The request:
Rewrite the rows from the line with "You are a computer-use agent. 378x333 pixels." to the line with "point(52,65)", including both of those lines and their requests, scaling every coordinate in the answers by 1.4 and rounding to whole numbers with halves rounded up. Leave the pictures out.

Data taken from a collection
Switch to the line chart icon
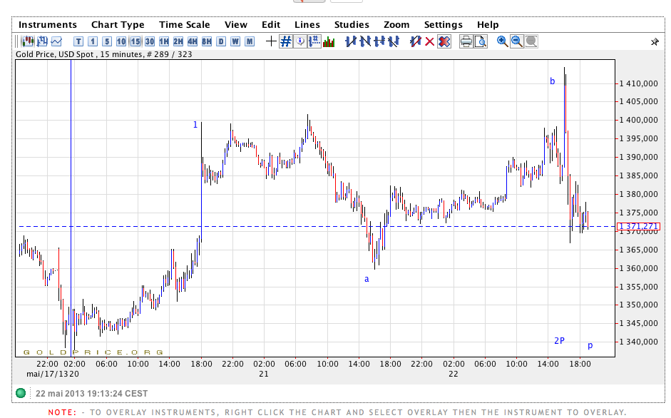Viewport: 671px width, 418px height. click(56, 41)
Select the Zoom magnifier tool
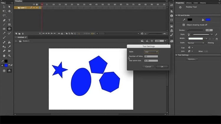Viewport: 221px width, 124px height. click(9, 56)
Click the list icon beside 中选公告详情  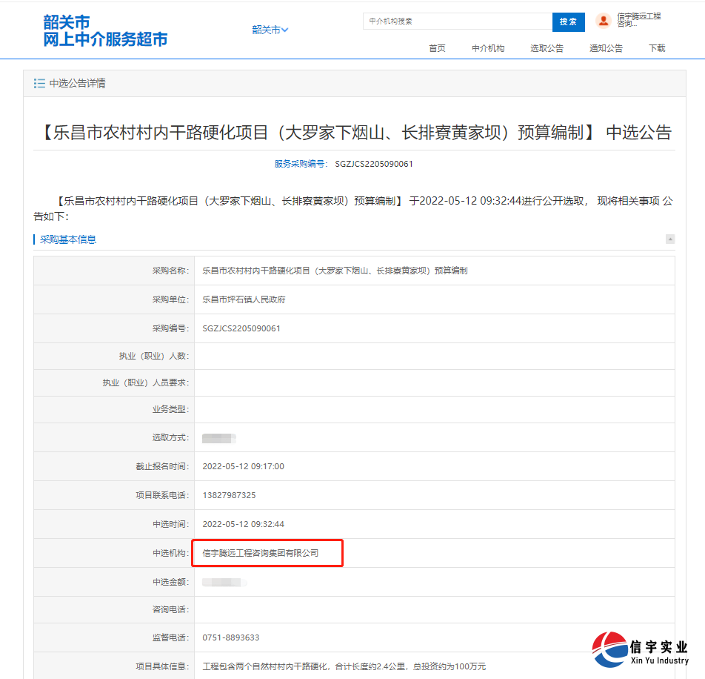tap(39, 83)
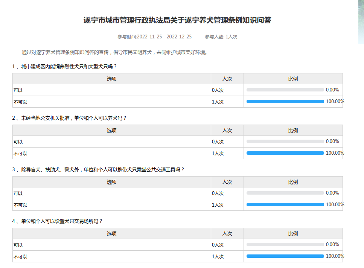Screen dimensions: 364x268
Task: Click the full blue progress bar in question 2
Action: (285, 153)
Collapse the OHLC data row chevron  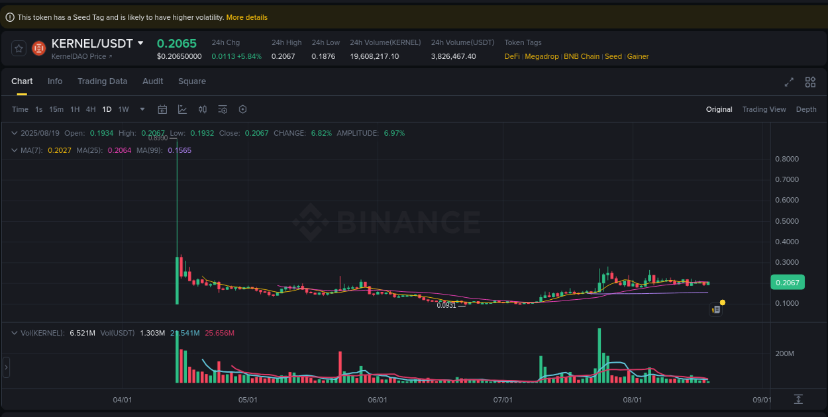pyautogui.click(x=13, y=133)
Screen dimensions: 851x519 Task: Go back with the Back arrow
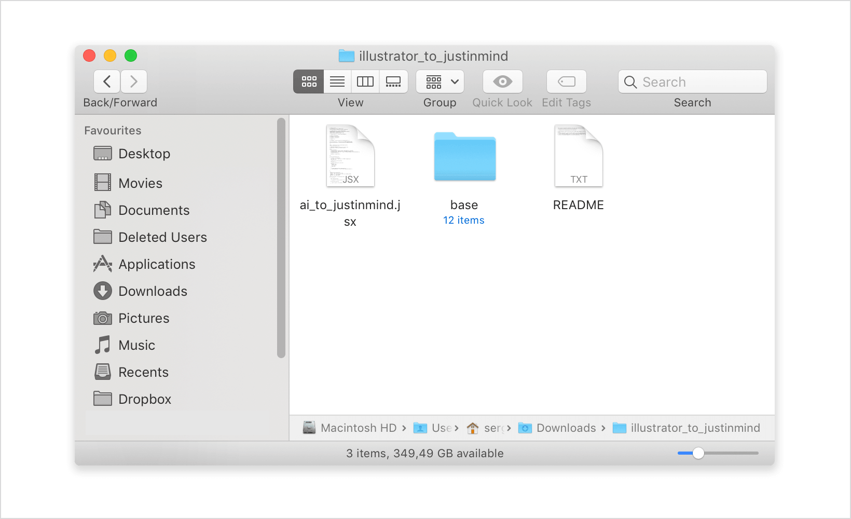pyautogui.click(x=107, y=81)
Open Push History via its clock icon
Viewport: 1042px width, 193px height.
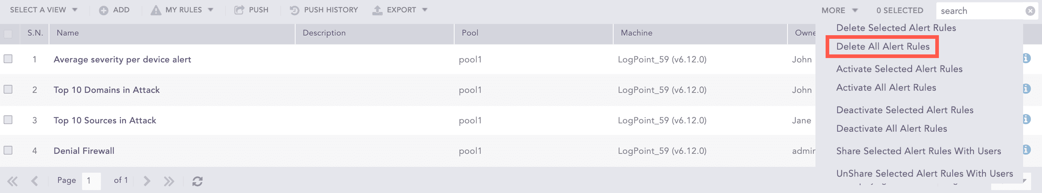pos(294,10)
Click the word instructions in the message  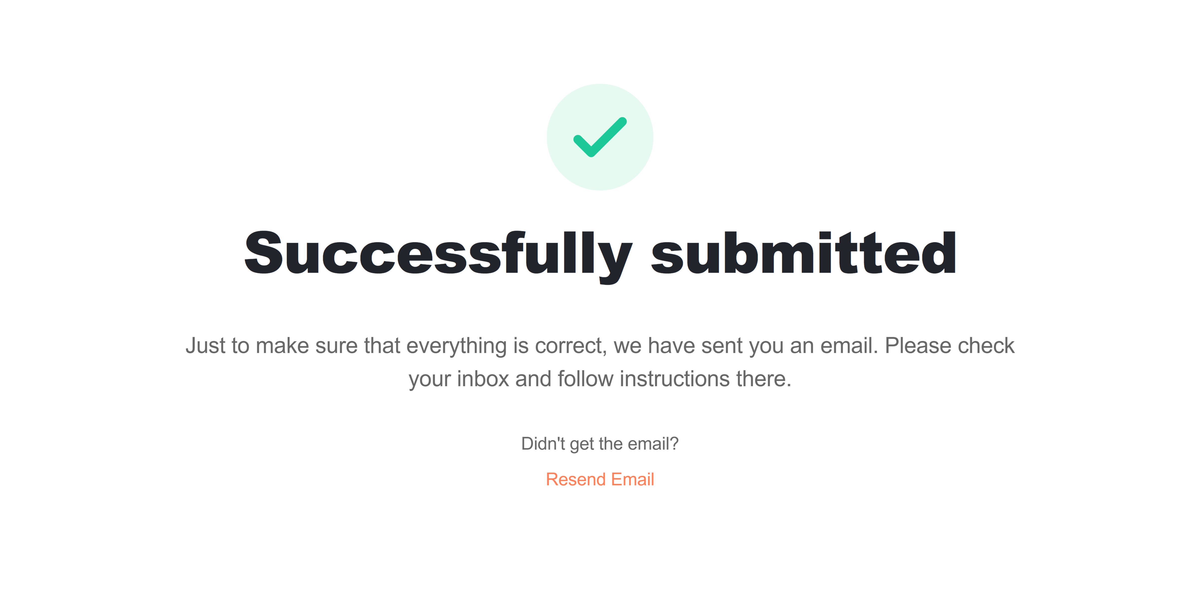[x=675, y=379]

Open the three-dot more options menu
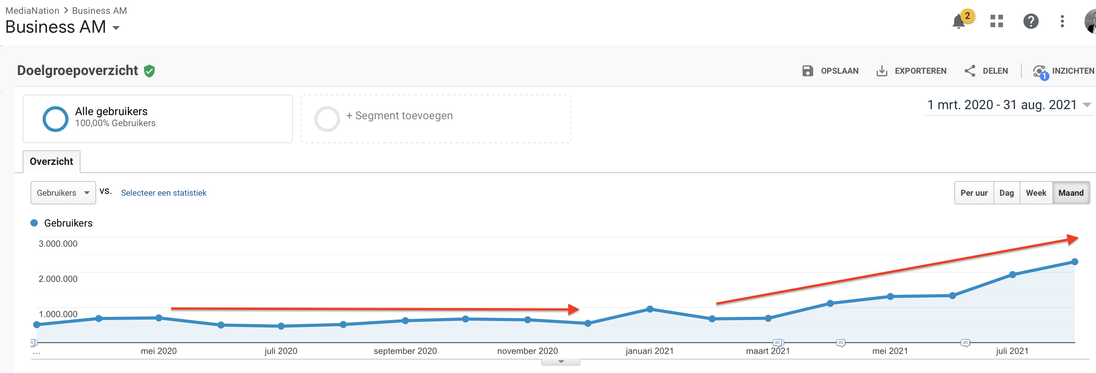click(x=1062, y=21)
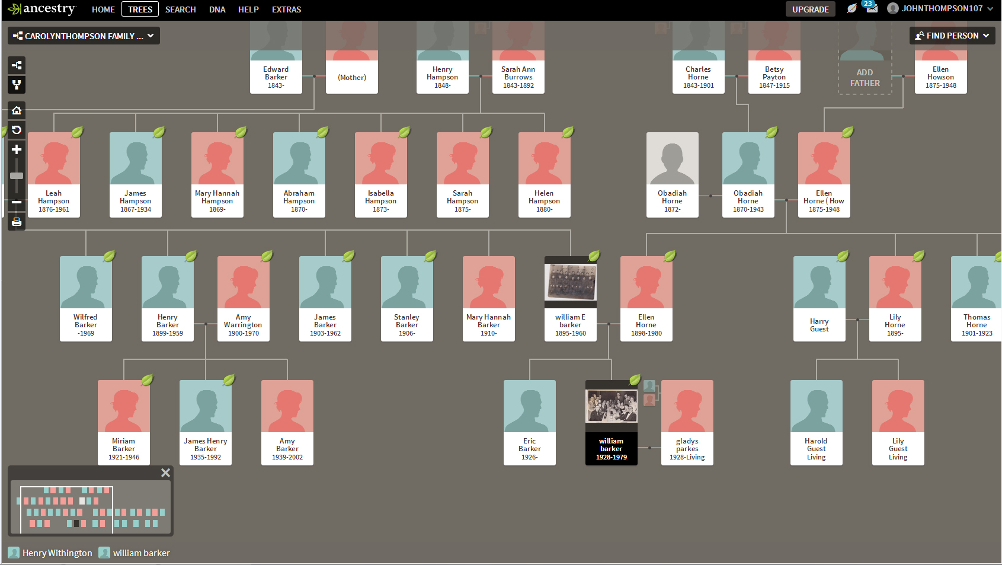Zoom in with the plus icon
The width and height of the screenshot is (1002, 565).
pos(17,149)
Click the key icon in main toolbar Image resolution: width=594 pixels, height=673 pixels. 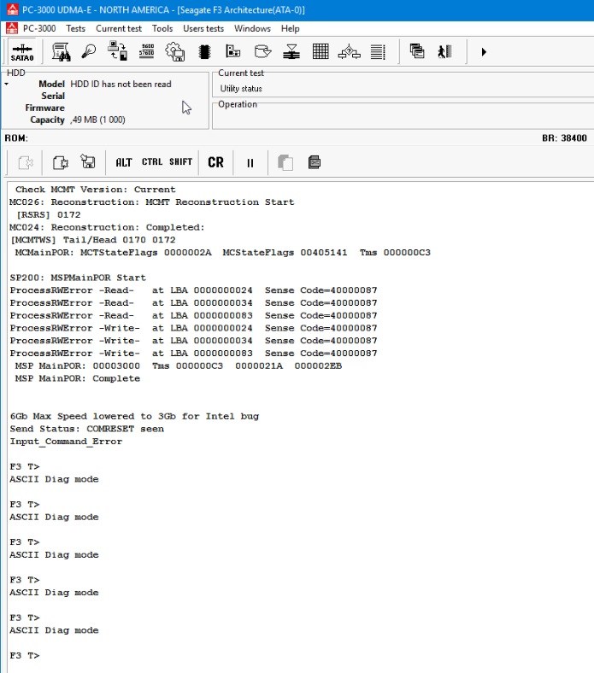coord(89,52)
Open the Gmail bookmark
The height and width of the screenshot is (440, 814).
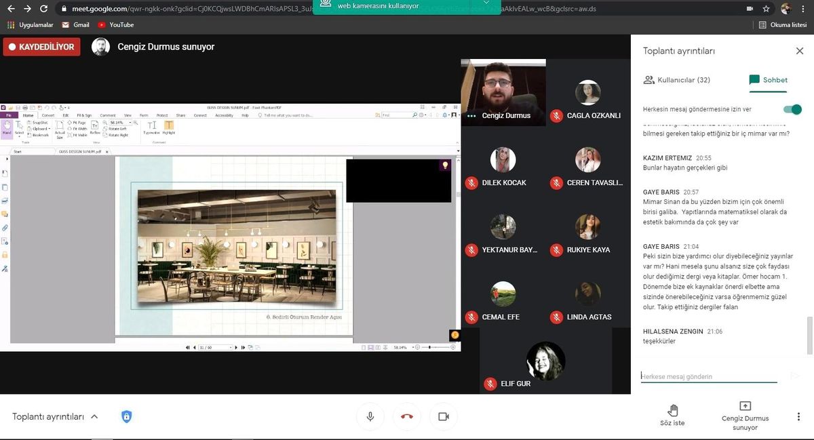(75, 24)
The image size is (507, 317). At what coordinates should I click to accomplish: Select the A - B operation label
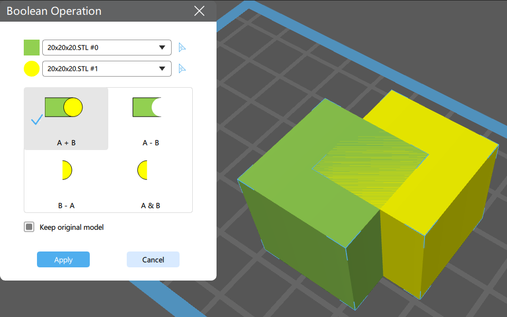pyautogui.click(x=151, y=143)
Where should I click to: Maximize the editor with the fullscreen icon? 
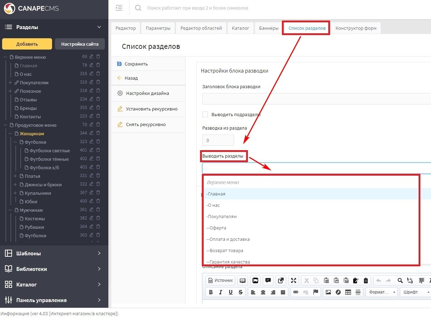[x=294, y=280]
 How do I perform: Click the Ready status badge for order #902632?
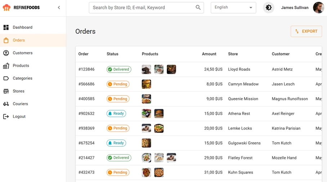click(116, 113)
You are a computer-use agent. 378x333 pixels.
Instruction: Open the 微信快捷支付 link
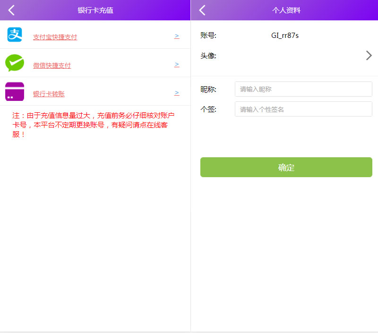point(52,65)
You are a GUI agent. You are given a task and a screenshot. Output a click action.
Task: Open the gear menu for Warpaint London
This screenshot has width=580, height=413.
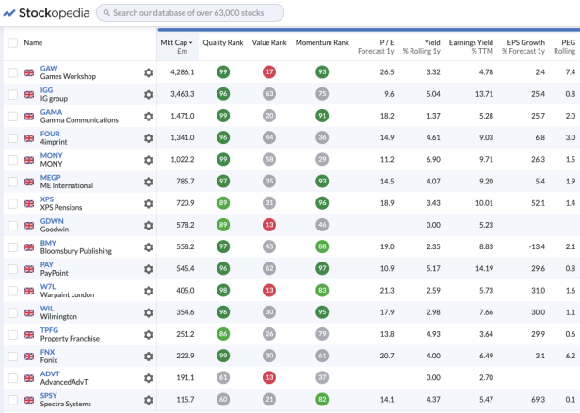tap(148, 290)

Result of the task:
You are a computer-use agent. 378x333 pixels.
Instruction: Open the 微信快捷支付 link
point(73,91)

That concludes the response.